__JOB 1__
Write out the records from the line containing "How do I perform: Select company" through the line containing "tap(401, 139)", both included, leaving out the pictures.

__TEXT SHOWN__
═══
This week, I tried something new and weird. I took time out of my week in order to thank God for sending me hardships and trials this semester. All of them.
This semester has been one of the hardest periods of my entire life. I have felt worn down, tired, empty, and short of hope. I’ve been bitter about all of the struggles that I have been facing, and I have been aggravated at God for giving me mountains when all I wanted was a way out. I felt like I was constantly asking God why. Why me? Why can’t I catch a break? Why do you hate me? Why did you send me this? Why are you doing this to me? Why don’t you love me?
This semester, my discipler (a sort of spiritual/life mentor) and I have been reading a book called Trusting God by Jerry Bridges. It’s been a hard book to swallow, and has been convicting me left and right. This week was no different! The book talked about the difference between asking God ‘why’ naturally versus asking Him ‘why’ sinfully. Dang, that hit me hard. I didn’t even have to think about it, I knew I had been asking God ‘why’ in a way that was doubting His purpose, His goodness, and His sovereignty. It hurt to realize that.
═══
__INPUT FOR THIS TASK__
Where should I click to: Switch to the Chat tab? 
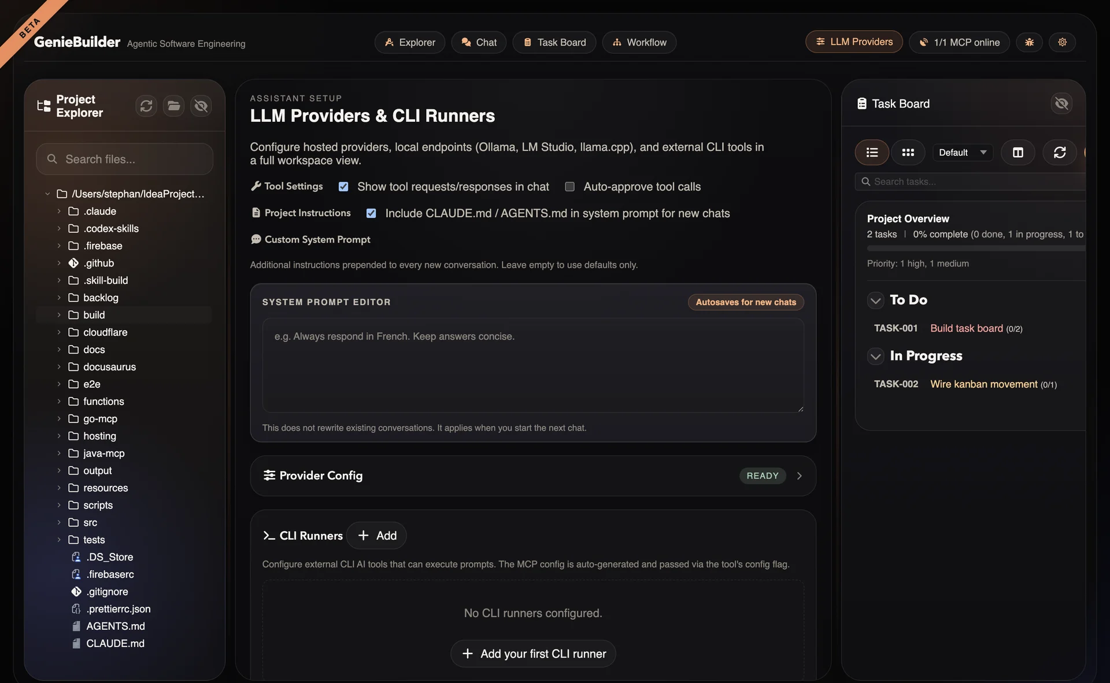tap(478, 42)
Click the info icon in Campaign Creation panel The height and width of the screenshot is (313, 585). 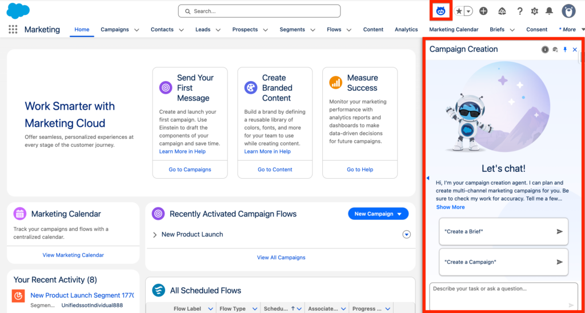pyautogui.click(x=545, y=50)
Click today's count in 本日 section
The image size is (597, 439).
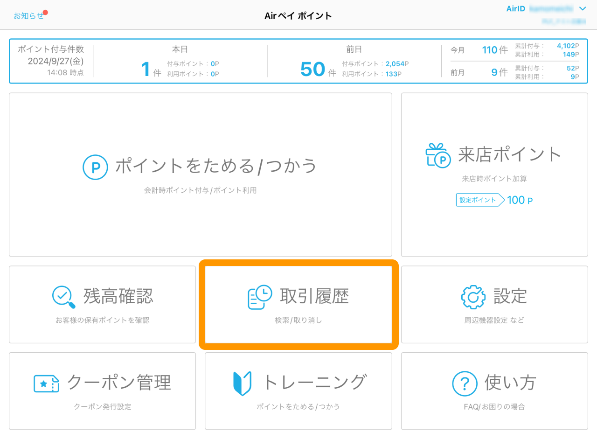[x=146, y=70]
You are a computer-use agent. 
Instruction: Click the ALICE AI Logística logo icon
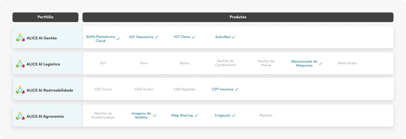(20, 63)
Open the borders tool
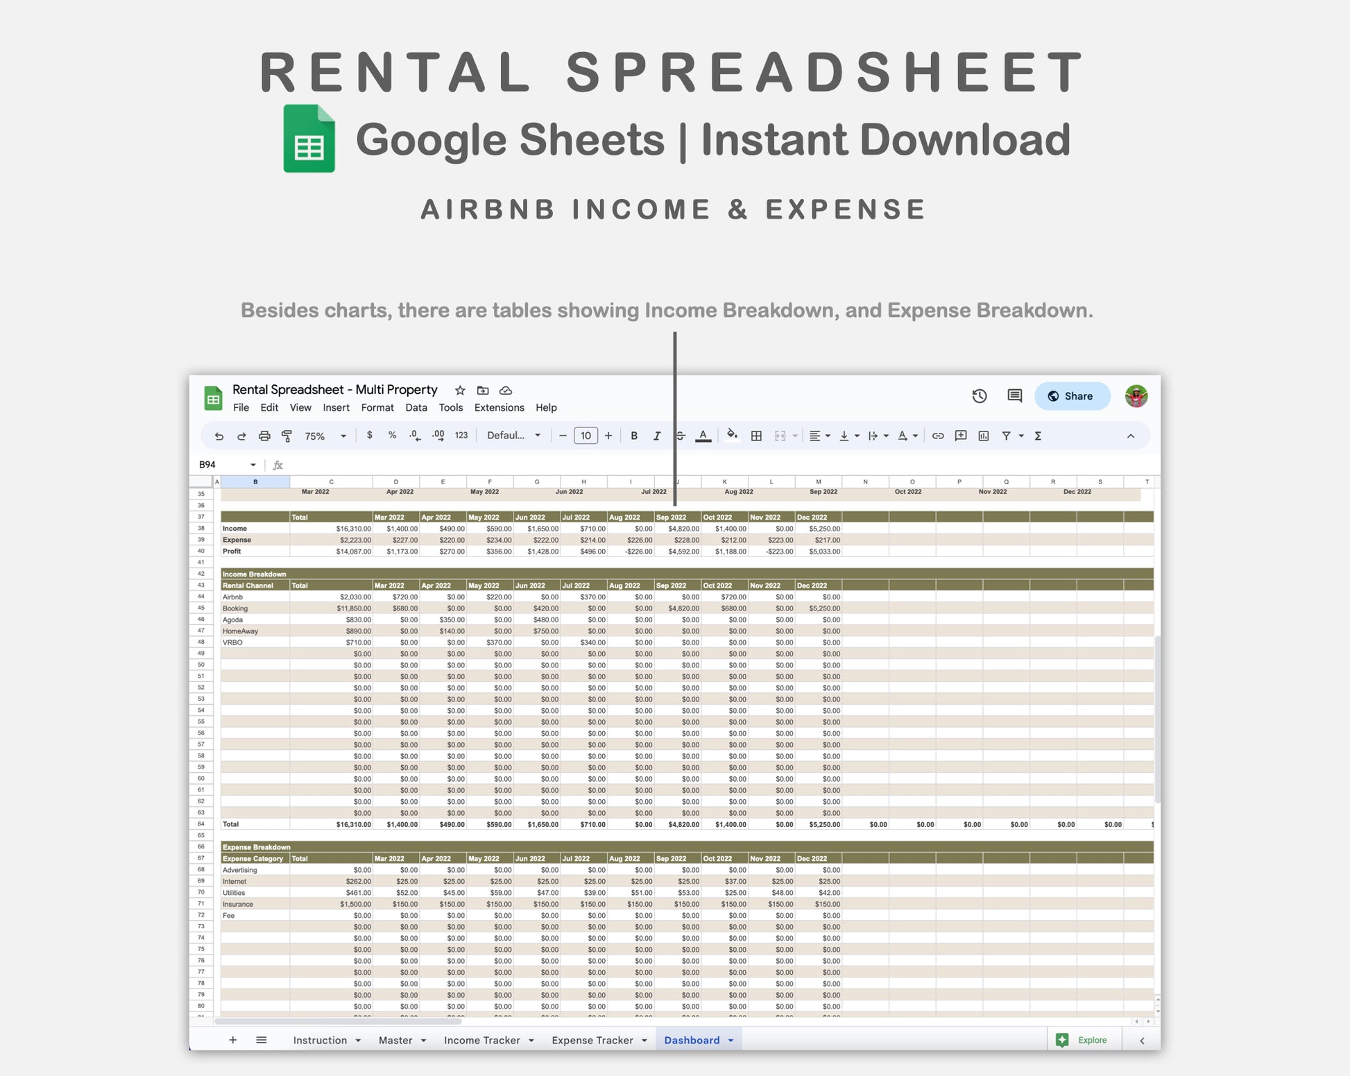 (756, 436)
═══
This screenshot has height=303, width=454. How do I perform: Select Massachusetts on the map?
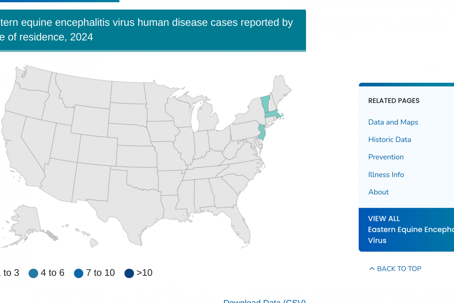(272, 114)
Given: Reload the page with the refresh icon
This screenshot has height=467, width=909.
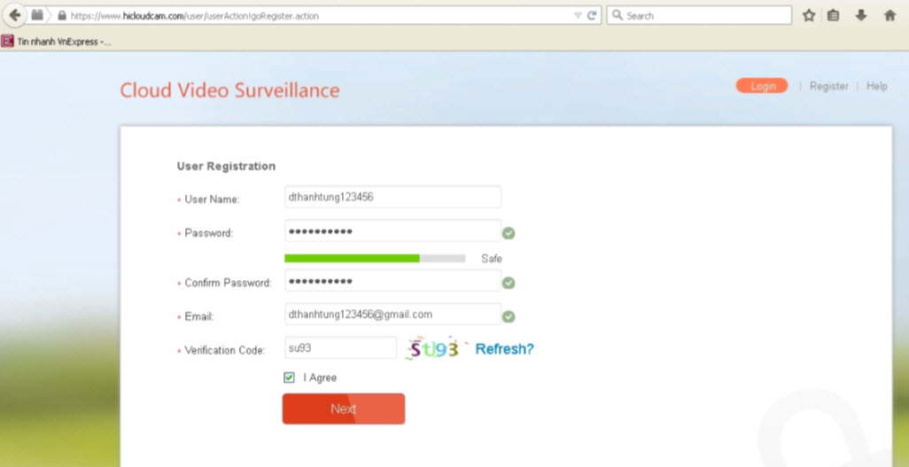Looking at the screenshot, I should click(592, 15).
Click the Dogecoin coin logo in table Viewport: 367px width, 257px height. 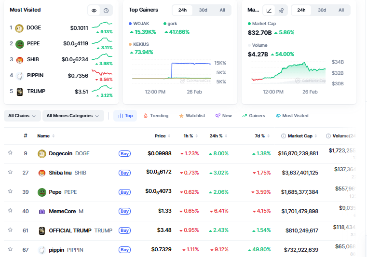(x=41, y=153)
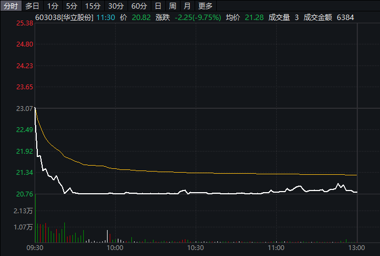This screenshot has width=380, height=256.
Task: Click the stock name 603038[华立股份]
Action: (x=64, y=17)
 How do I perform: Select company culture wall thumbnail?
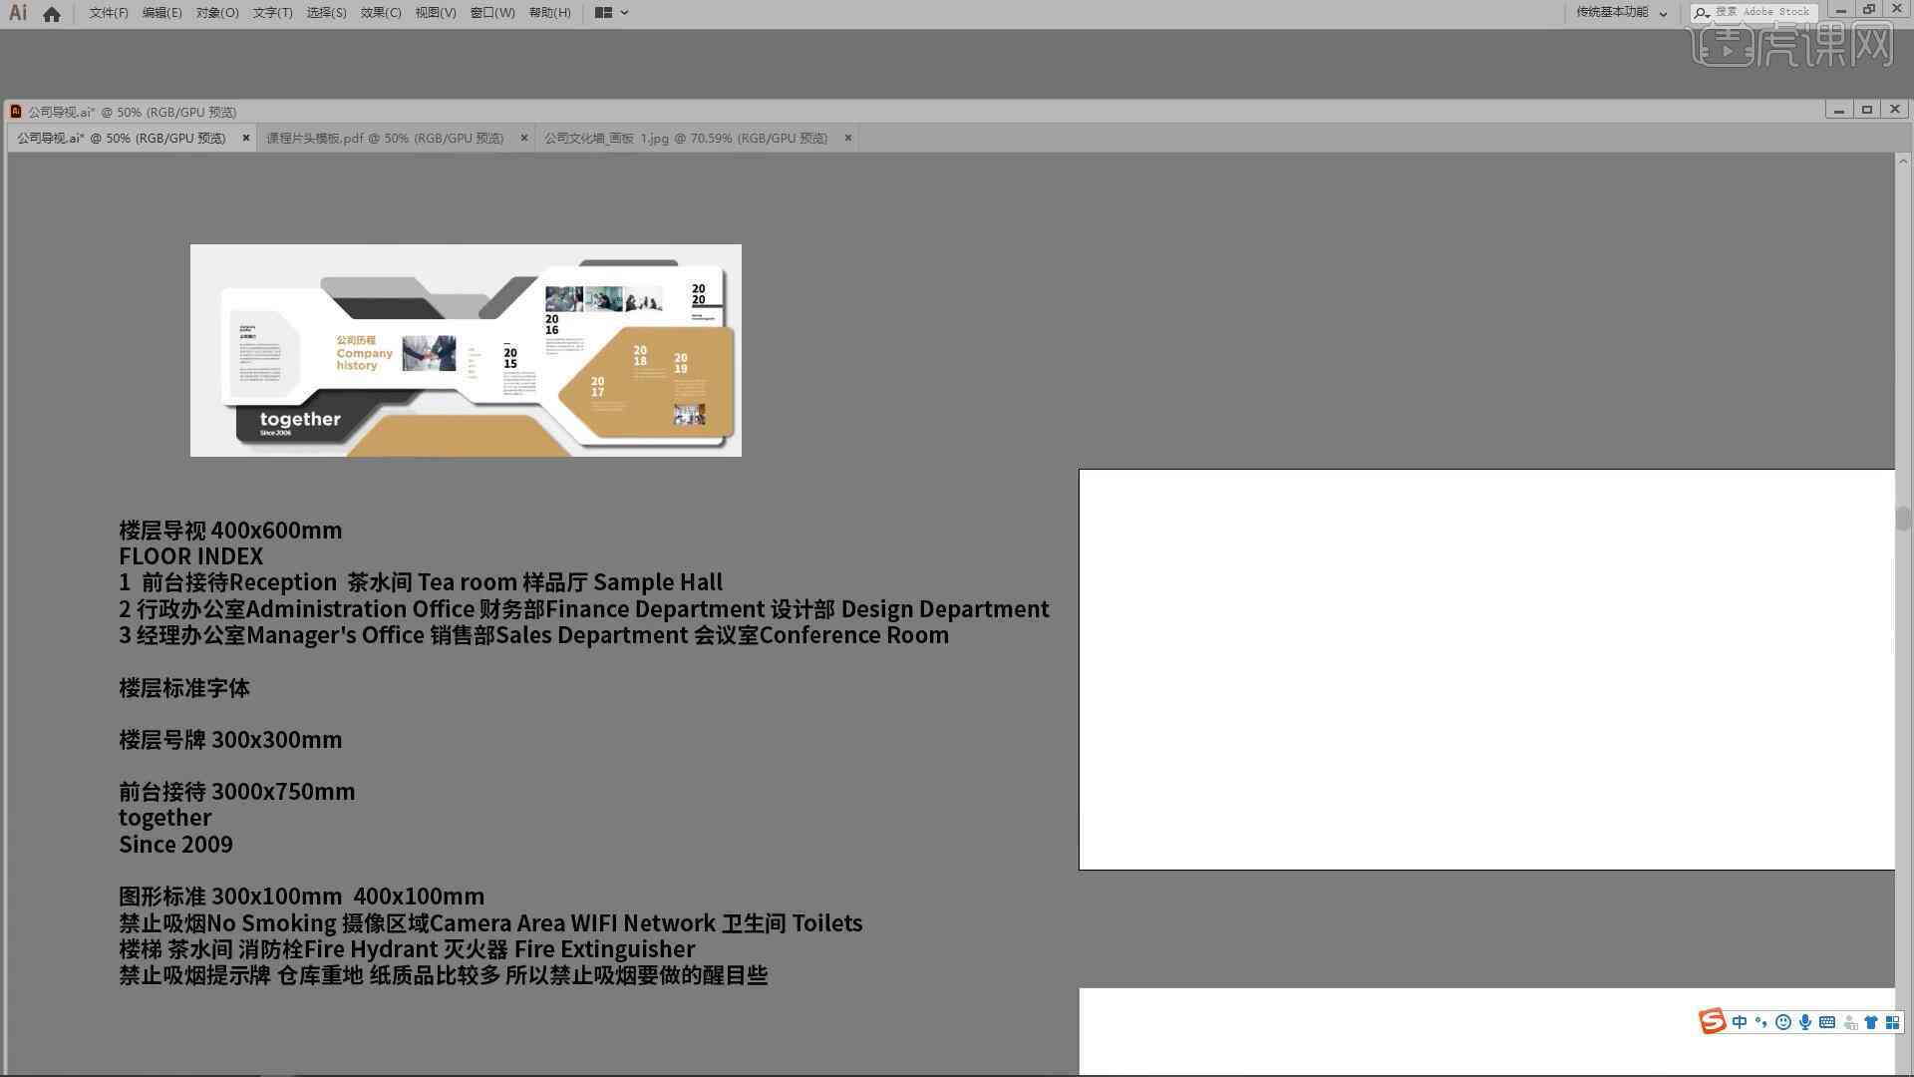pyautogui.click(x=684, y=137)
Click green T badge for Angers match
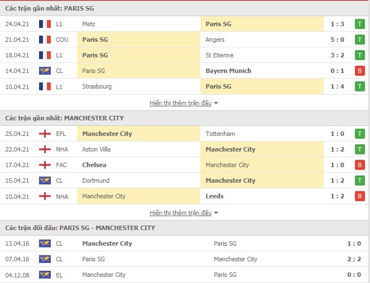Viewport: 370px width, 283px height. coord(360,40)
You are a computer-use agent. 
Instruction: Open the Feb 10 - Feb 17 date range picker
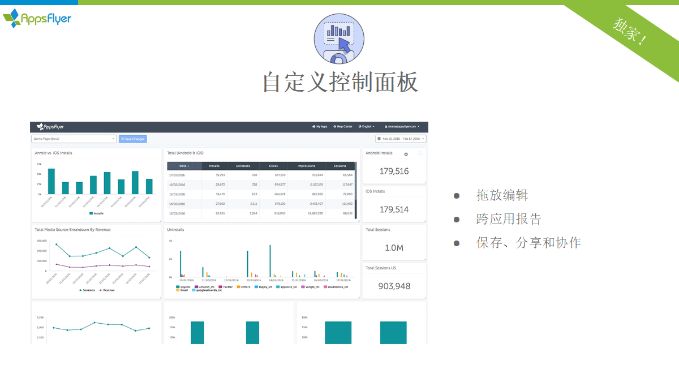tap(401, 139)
═══
__JOB 2__
Can you give the text about thanking God for a hard semester again, word for word?

__RESPONSE 1__
 How do I perform: Select company culture wall thumbnail?
pyautogui.click(x=684, y=137)
Click green T badge for Angers match
Viewport: 370px width, 283px height. coord(360,40)
You are a computer-use agent. 
Instruction: Open the Feb 10 - Feb 17 date range picker
tap(401, 139)

__RESPONSE 2__
This week, I tried something new and weird. I took time out of my week in order to thank God for sending me hardships and trials this semester. All of them.
This semester has been one of the hardest periods of my entire life. I have felt worn down, tired, empty, and short of hope. I’ve been bitter about all of the struggles that I have been facing, and I have been aggravated at God for giving me mountains when all I wanted was a way out. I felt like I was constantly asking God why. Why me? Why can’t I catch a break? Why do you hate me? Why did you send me this? Why are you doing this to me? Why don’t you love me?
This semester, my discipler (a sort of spiritual/life mentor) and I have been reading a book called Trusting God by Jerry Bridges. It’s been a hard book to swallow, and has been convicting me left and right. This week was no different! The book talked about the difference between asking God ‘why’ naturally versus asking Him ‘why’ sinfully. Dang, that hit me hard. I didn’t even have to think about it, I knew I had been asking God ‘why’ in a way that was doubting His purpose, His goodness, and His sovereignty. It hurt to realize that.